Shani Davis aime les premières. Et pas seulement les premières places.

À Turin, le patineur de vitesse américain était devenu le premier athlète noir, tous pays confondus, à gagner une médaille d'or aux Jeux olympiques d'hiver. Mercredi, il a continué à bâtir sa légende en étant le premier à défendre son titre dans le 1000 m masculin, une distance sur laquelle ont pourtant régné des géants comme Eric Heiden, Gaétan Boucher et Dan Jansen.

S'élançant dans la dernière paire de patineurs, l'athlète de Chicago a bouclé les deux tours et demi de l'Anneau olympique de Richmond en 1:08,94 pour battre par 18 centièmes le Coréen Tae-Bum Mo, qui a empoché sa deuxième médaille des Jeux, après l'or du 500 m. L'Américain Chad Hedrick, grand rival de Davis, a gagné le bronze.

Spécialiste des distances intermédiaires plus que sprinter, Davis a mené une course méthodique. Dixième au premier intervalle, il était cinquième après 600 m et a montré ses qualités de finisseur dans le dernier tour de piste pour décrocher la victoire.

Son triomphe survient quatre jours après qu'il eut souffert pour une 12e place dans le 5000 m et deux jours après un abandon au terme de la première des deux manches du 500 m.

«Il y a quatre ans, j'étais en mode offensif et maintenant, je me retrouve sur la défensive. Ça signifie beaucoup. Je vais continuer à essayer de défendre ce qui m'appartient», a dit l'athlète de 27 ans, qui aimerait compléter le doublé en gagnant aussi le 1500 m, samedi.

La victoire de Davis n'est pas une surprise. Il détient le record du monde sur 1000 m (1:06,42) et est invaincu sur la distance en Coupe du monde cette saison. Une victoire dans le 1500 est certainement imaginable, car il domine le classement mondial dans cette épreuve.

Davis est un original dans le monde du patinage de vitesse. Il n'a pas de véritable entraîneur et préfère consulter une demi-douzaine de personnes. Il passe la moitié de l'année avec l'équipe de courte piste, une discipline dans laquelle il a longtemps excellé. Il est un self-made-man, pourrait-on dire, si cela n'était pas faire injure à sa mère, Cherie, qui l'a élevé seule dans le South Side de Chicago.

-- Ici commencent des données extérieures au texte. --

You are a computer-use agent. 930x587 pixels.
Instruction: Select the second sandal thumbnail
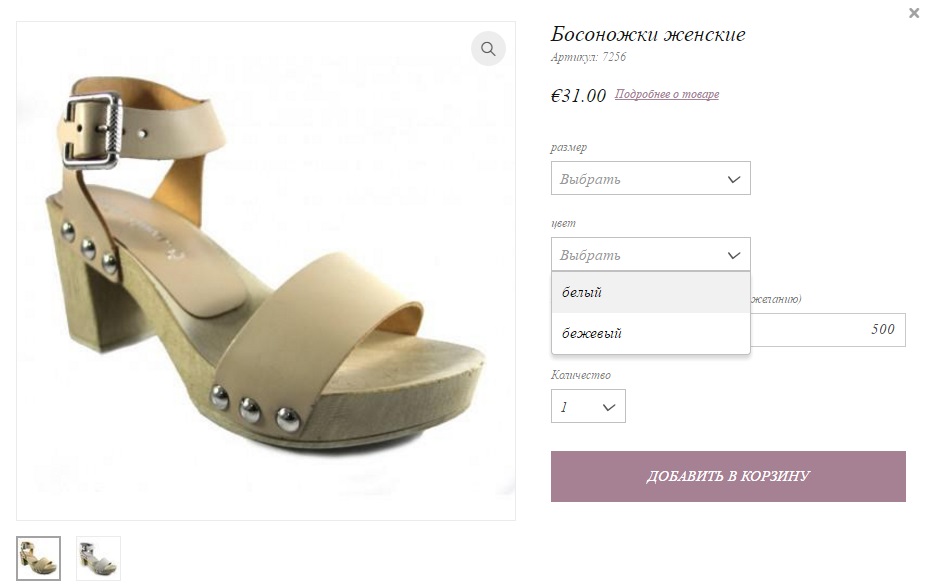(98, 558)
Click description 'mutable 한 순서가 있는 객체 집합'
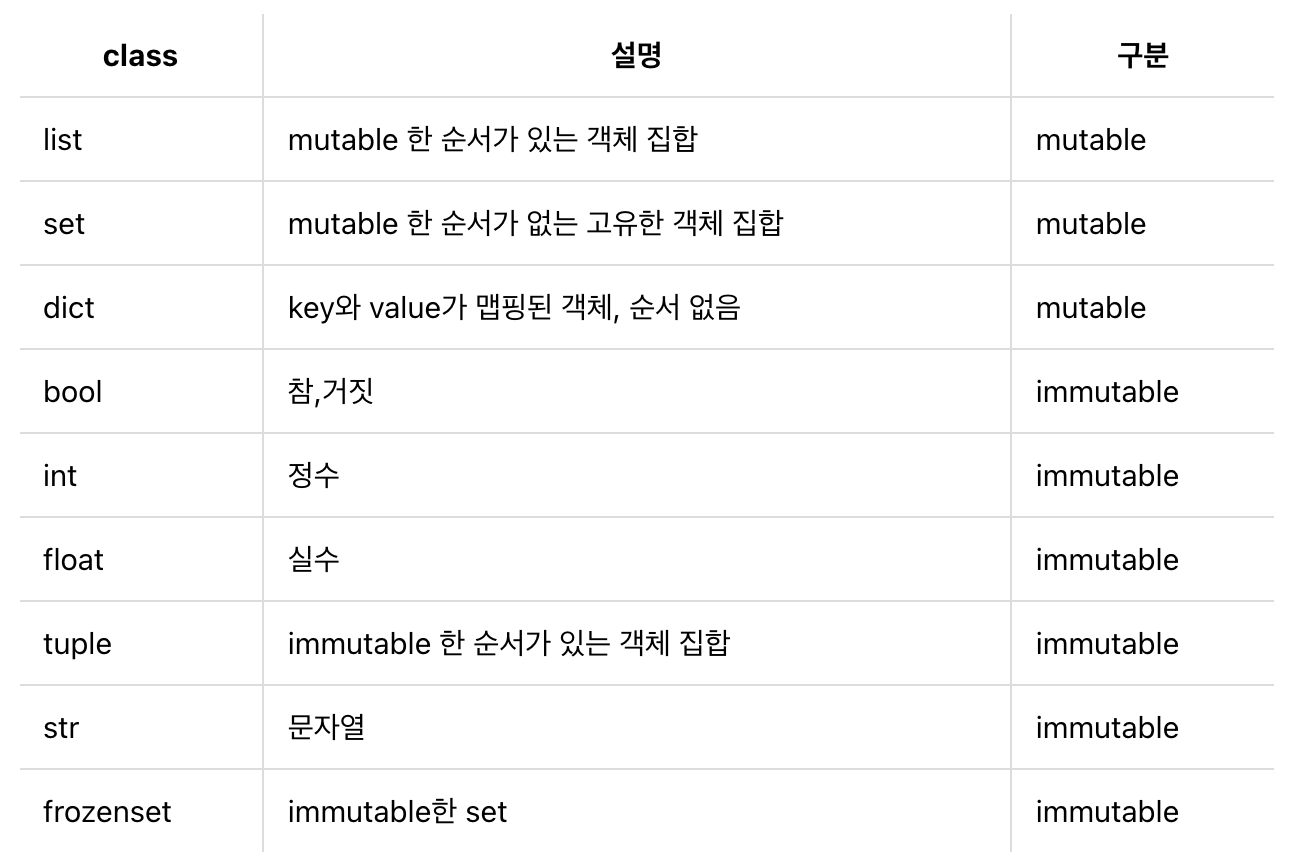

C'est Cherie qui l'a inscrit au patinage de vitesse quand il avait 6 ans. Et c'est elle qui gère aujourd'hui sa carrière. «Sans moi, mon fils serait dans la rue à vendre de la drogue», a-t-elle déjà dit.

Davis est un habitué de la controverse. Son retrait du 500 m a suscité la colère d'un compatriote, Brent Aussprung, qui aurait pu aller aux Jeux si Davis n'avait pas pris sa place sur la distance. À Turin, en 2006, son coéquipier Chad Hedrick, qui espérait imiter le grand Eric Heiden et gagner cinq médailles, l'avait accusé de manquer de patriotisme parce qu'il s'était retiré de la poursuite par équipe, affaiblissant la formation américaine. En fait, Davis n'avait jamais donné son nom pour l'épreuve. US Speedskating l'avait fait à son insu.

La chicane entre les deux hommes semble maintenant chose du passé. Hier, Davis et Hedrick ont paradé ensemble avec le drapeau américain. «Tout ça, ce sont de vieilles histoires. Nous vivons notre rêve et nous avons du plaisir. Nous avons vécu les quatre dernières années pour ça», a dit Hedrick.

La victoire de Davis a eu lieu en présence de l'humoriste et animateur américain Stephen Colbert (The Colbert Report), qui a récolté 350 000 $ auprès de ses fans, l'automne dernier, pour venir à la rescousse de US Speedskating, quand le principal commanditaire de celui-ci, une banque néerlandaise, a fait faillite. En décembre, Davis avait insulté Colbert publiquement, pour des raisons qui n'ont jamais été expliquées. Les deux se sont depuis réconciliés.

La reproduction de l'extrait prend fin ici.